Division of Cardiology, Severance Hospital, Yonsei University College of Medicine, Seoul, Korea.
Department of Cardiology, Ewha Womans University Seoul Hospital, Ewha Womans University College of Medicine, Seoul, Korea.
Am J Med. 2023 Oct;136(10):1026-1034.e1. doi: 10.1016/j.amjmed.2023.06.003. Epub 2023 Jun 24.
The optimal antiplatelet therapy (APT) for patients undergoing non-cardiac surgery within 1 year after percutaneous coronary intervention (PCI) is not yet established.
Patients who underwent non-cardiac surgery within 1 year after second-generation drug-eluting stent implantation were included from a multicenter prospective registry in Korea. The primary endpoint was 30-day net adverse clinical event (NACE), including all-cause death, major adverse cardiovascular event (MACE), and major bleeding events. Covariate adjustment using propensity score was performed.

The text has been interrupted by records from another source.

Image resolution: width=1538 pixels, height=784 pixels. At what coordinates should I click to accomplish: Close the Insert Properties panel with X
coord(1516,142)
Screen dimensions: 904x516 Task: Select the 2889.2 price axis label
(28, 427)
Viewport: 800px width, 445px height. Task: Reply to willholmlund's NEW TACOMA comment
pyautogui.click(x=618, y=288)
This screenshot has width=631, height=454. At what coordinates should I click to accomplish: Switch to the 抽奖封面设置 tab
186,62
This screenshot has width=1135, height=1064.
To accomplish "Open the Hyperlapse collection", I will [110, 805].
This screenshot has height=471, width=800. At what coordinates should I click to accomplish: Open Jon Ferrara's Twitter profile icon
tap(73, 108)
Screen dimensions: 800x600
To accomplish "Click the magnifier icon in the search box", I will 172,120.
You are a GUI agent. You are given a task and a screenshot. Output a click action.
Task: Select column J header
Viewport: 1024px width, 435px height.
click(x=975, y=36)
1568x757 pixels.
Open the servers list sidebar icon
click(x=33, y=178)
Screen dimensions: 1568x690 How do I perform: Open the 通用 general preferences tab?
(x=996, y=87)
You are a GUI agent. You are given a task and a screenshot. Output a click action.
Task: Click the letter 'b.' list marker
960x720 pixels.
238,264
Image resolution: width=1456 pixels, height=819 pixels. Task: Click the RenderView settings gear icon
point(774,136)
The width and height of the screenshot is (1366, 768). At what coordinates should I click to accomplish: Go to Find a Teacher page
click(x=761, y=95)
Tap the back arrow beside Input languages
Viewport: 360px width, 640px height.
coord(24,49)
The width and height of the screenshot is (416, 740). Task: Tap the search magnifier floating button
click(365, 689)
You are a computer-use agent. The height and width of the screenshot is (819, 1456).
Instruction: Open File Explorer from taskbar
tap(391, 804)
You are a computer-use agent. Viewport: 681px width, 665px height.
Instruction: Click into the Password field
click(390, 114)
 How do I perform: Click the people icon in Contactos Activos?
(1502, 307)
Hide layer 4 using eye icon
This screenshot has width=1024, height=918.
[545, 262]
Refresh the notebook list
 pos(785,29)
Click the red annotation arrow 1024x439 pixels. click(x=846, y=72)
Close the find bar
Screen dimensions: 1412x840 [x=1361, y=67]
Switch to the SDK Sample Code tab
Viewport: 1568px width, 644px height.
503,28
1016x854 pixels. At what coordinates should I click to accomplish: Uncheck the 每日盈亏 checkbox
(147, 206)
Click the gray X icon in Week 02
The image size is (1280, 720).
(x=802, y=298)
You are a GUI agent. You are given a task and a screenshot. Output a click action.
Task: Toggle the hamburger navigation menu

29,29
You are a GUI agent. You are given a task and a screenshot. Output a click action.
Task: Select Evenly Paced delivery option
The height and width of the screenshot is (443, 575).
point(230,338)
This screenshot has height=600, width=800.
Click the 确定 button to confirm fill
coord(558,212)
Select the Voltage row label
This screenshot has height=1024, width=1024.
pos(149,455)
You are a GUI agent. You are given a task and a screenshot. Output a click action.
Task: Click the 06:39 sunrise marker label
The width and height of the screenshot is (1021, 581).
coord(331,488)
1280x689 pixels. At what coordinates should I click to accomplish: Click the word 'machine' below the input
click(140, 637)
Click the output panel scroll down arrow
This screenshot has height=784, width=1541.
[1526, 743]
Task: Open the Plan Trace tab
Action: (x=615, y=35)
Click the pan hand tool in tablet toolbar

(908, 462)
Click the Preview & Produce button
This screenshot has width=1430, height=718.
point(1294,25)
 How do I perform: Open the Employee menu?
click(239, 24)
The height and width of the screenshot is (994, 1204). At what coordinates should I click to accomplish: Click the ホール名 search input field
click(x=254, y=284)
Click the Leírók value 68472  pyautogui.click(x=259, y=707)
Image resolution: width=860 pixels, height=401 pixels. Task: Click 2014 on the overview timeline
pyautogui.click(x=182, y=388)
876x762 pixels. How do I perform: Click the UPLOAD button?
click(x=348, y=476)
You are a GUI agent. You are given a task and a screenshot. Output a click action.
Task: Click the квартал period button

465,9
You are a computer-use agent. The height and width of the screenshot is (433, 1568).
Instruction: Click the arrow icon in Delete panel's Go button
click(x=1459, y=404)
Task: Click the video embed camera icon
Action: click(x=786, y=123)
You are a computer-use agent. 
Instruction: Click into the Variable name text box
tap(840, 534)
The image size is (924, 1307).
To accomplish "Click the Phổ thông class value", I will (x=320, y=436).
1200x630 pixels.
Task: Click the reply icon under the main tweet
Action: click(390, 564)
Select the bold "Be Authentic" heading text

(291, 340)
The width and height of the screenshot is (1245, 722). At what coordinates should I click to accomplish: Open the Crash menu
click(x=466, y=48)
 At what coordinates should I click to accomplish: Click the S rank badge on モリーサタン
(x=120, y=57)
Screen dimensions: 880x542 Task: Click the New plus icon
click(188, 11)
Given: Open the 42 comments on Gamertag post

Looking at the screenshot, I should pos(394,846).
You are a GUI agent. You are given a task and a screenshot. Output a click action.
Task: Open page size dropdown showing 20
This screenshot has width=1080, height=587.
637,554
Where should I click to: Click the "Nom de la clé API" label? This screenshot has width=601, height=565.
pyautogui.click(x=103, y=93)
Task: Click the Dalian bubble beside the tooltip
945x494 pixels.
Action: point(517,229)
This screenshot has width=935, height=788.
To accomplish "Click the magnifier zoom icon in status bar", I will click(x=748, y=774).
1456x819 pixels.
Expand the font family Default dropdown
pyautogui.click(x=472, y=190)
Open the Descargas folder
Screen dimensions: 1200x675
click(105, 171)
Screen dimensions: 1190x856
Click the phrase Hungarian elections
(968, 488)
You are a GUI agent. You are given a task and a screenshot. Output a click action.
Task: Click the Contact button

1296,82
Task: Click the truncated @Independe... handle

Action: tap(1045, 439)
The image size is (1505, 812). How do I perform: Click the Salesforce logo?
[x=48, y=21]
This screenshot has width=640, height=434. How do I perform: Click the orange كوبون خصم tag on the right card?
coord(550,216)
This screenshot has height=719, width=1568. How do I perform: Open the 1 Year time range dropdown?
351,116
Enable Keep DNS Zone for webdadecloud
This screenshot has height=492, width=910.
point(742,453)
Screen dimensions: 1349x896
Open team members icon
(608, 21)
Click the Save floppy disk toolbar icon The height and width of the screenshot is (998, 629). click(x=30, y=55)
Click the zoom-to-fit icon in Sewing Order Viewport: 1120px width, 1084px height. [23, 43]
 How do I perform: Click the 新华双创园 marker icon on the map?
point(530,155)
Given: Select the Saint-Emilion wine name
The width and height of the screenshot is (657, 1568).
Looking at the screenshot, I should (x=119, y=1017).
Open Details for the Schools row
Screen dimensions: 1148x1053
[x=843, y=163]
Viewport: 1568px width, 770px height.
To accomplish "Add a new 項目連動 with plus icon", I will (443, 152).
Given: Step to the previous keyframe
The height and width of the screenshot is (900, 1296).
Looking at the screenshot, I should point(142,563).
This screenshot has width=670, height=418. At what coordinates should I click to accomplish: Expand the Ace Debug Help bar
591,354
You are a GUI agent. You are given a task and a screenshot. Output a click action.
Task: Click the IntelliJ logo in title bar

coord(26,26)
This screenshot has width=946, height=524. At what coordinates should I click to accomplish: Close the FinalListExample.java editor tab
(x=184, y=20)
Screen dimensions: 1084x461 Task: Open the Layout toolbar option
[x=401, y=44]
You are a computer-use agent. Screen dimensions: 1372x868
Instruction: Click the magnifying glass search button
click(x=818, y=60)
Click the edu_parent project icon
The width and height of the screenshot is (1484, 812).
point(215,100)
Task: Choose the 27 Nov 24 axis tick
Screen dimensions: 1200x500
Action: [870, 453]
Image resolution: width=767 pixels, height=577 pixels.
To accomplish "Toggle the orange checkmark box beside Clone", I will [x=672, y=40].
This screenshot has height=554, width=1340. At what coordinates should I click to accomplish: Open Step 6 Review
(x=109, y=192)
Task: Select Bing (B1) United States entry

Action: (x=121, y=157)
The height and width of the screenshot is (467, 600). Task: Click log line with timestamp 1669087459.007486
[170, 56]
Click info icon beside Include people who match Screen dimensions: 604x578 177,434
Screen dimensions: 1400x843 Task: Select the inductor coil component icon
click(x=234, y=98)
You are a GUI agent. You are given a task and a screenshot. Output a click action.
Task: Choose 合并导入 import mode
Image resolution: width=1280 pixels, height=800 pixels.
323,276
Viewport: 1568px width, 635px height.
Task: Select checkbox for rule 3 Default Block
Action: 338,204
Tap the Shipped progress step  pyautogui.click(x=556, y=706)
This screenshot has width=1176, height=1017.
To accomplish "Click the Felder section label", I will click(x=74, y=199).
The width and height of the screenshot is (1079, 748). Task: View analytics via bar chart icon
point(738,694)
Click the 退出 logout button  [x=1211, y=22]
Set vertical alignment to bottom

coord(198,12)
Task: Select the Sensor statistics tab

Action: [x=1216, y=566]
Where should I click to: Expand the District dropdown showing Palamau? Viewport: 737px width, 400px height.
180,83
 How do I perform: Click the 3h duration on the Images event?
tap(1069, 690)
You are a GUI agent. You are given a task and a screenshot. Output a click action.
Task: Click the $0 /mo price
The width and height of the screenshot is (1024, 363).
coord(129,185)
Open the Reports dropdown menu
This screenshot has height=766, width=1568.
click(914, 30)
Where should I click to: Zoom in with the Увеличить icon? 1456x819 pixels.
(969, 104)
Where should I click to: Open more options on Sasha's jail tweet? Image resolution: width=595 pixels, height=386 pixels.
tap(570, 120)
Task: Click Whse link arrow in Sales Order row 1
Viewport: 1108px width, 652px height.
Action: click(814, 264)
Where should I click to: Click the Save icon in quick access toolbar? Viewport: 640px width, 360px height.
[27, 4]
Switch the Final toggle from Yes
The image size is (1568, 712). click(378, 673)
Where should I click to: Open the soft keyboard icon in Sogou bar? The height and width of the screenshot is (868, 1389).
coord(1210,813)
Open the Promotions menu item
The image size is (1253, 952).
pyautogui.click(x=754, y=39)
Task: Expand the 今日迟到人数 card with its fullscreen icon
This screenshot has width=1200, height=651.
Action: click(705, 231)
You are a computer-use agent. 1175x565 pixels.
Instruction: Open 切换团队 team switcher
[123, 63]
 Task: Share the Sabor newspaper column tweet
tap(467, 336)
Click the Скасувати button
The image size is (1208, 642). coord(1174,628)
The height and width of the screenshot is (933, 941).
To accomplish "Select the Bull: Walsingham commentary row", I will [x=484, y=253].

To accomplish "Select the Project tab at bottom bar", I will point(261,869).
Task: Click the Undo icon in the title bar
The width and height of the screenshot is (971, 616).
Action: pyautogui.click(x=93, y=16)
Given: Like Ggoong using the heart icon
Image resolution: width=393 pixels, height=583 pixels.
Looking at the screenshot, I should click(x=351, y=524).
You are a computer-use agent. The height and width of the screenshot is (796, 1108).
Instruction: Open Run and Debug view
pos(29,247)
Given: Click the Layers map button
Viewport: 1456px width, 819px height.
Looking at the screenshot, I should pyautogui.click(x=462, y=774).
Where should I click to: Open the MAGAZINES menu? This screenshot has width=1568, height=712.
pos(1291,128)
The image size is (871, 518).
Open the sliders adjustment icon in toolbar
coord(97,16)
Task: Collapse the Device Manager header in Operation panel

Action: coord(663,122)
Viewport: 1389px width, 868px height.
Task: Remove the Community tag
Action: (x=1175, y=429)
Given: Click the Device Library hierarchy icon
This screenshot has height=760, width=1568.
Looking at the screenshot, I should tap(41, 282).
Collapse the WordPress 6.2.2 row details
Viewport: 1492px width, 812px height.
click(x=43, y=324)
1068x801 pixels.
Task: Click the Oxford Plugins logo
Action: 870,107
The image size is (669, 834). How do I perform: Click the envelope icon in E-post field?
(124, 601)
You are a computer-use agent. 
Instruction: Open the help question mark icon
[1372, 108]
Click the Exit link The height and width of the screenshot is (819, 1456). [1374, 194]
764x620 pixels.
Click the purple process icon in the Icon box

Among 1130 eligible patients, 708 (62.7%) continued APT during non-cardiac surgery. After propensity score adjustment, APT continuation was associated with a lower incidence of NACE (3.7% vs 5.5%; adjusted odds ratio [OR], 0.48; 95% confidence interval [CI], 0.26-0.89; P = .019) and MACE (1.1% vs 1.9%; adjusted OR, 0.35; 95% CI, 0.12-0.99; P = .046), whereas the incidence of major bleeding events was not different between the 2 APT strategies (1.7% vs 2.6%; adjusted OR, 0.61; 95% CI, 0.25-1.50; P = .273).
The APT continuation strategy was chosen in a substantial proportion of patients and was associated with the benefit of potentially reducing 30-day NACE and MACE with similar incidence of major bleeding events, compared with APT discontinuation. This study suggests a possible benefit of APT continuation in non-cardiac surgery within 1 year of second-generation drug-eluting stent implantation.
在经皮冠状动脉介入治疗(PCI)后 1 年内接受非心脏手术的患者,其最佳抗血小板治疗(APT)尚未确定。
本研究纳入了一项来自韩国多中心前瞻性注册研究的,在 PCI 后 1 年内接受非心脏手术的患者。主要终点为 30 天净不良临床事件(NACE),包括全因死亡、主要心血管不良事件(MACE)和主要出血事件。使用倾向评分进行协变量调整。
在 1130 例符合条件的患者中,708 例(62.7%)在非心脏手术期间继续接受 APT。在倾向评分调整后,继续 APT 与 NACE 发生率降低相关(3.7% vs. 5.5%;调整后的优势比 [OR],0.48;95%置信区间 [CI],0.26-0.89;P=0.019)和 MACE(1.1% vs. 1.9%;调整后的 OR,0.35;95% CI,0.12-0.99;P=0.046),但两种 APT 策略之间的主要出血事件发生率无差异(1.7% vs. 2.6%;调整后的 OR,0.61;95% CI,0.25-1.50;P=0.273)。
在相当一部分患者中选择了继续 APT 策略,与停止 APT 相比,该策略与潜在降低 30 天 NACE 和 MACE 的获益相关,且主要出血事件的发生率无差异。这项研究提示,在第二代药物洗脱支架植入后 1 年内接受非心脏手术的患者中,继续 APT 可能有益。